You can take the girl out of Brisbane… Alison Jiear is a riot – a whole lot of woman with a blinder of a voice and the kind of familiarity that they breed in Oz. She and her audience know just how far they can take each other. At one point in her “Under the Influence” show at the cosy St James Studio a few of the boys from Down Under got a little delirious at the prospect of her “scatting” prowess (if you’re not with me don’t ask) and had she not called order in that wonderfully empathic but emphatic way of hers we might still have been picking up the pieces. When Alison says “enough already” the boys know their place. Besides her “scatting” was pretty fabulous in the up-tempo section of “Lady Be Good”. And let’s face it, you don’t pay tribute to Ella with an Ella song unless you can at least approximate to her musical genius.

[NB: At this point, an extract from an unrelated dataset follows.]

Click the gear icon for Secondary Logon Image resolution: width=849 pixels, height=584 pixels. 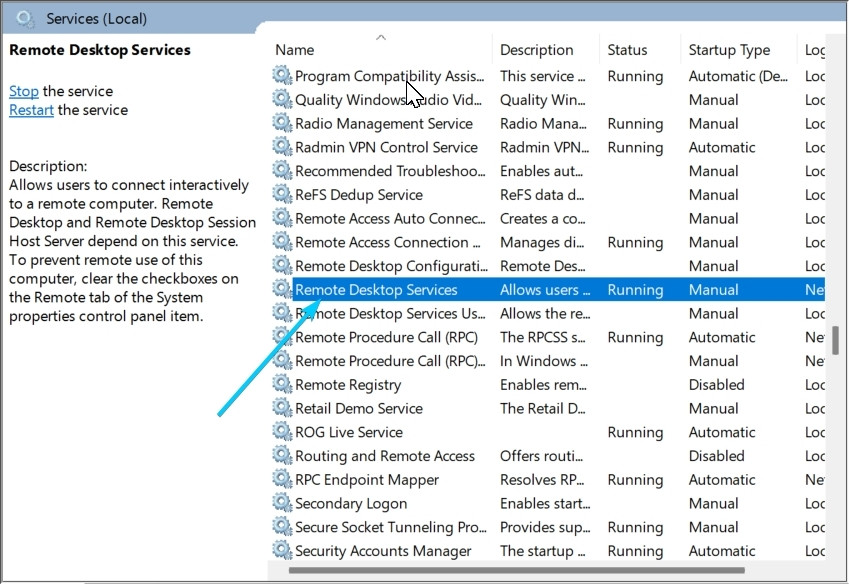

But Alison Jiear has one of those voices that sits somewhere between a white and a black sensibility and timbre. She’s a natural jazzer, bending and embellishing the line with a naturalness that is second nature – and she doesn’t over-embellish preferring instead an unfussy and more truthful approach where the line itself does the singing. It’s like she just “lifts” phrases where the essence of the songs lie. But don’t ever be fooled by the art concealing art. There’s an awful lot of technique going on here and what she does with that “mix”, playing so skilfully with chest and head voices, is masterful.
Of course, we all love the firepower of the Jiear belt and Aretha Franklin’s “Natural Woman” was always going to exercise the ear drums. Boy, did that sound black and then some. And if you are going to boldly go with “Streisand Got There First” you have to deliver the visceral thrills along with the laughs – including one of those “eternal” Streisand pay-off notes. That got us going. Jiear might make you think that she is coasting some of these songs but she really knows how they go and she sings what really means something to her. David Friedman’s “In Your Eyes” is the title track of her new album and Friedman’s association with the late lamented Nancy LaMott invests it with an overwhelming intensity of association. Jiear really tapped into that.
So we howl at the Tampax song commercial and the unceremonious “Country” take on (or decimation of) “I Dreamed a Dream” replete with pink guitar and more than a few vocal twangs – but Jiear simple and unadulterated is also where it’s at and more often than not simple is what really unlocks the emotion of a song. The highlights of the evening for me were those moments she shared with the ace guitarist of her excellent quartet, Adam Goldsmith. What an artist he is and what an alchemy they achieved together in “I Believe I Can Fly” and Joni Mitchell’s “Both Sides Now”. How movingly understated that was. I should mention the other guys, too – Dave Arch, her MD/Pianist, Steve Pearce (Bass), and Mark Fletcher (Drums).
So Jiear sometimes confounds expectations and unlike those who barely give you a power ballad off for good behaviour she knows how to go quietly. Well, relatively quietly.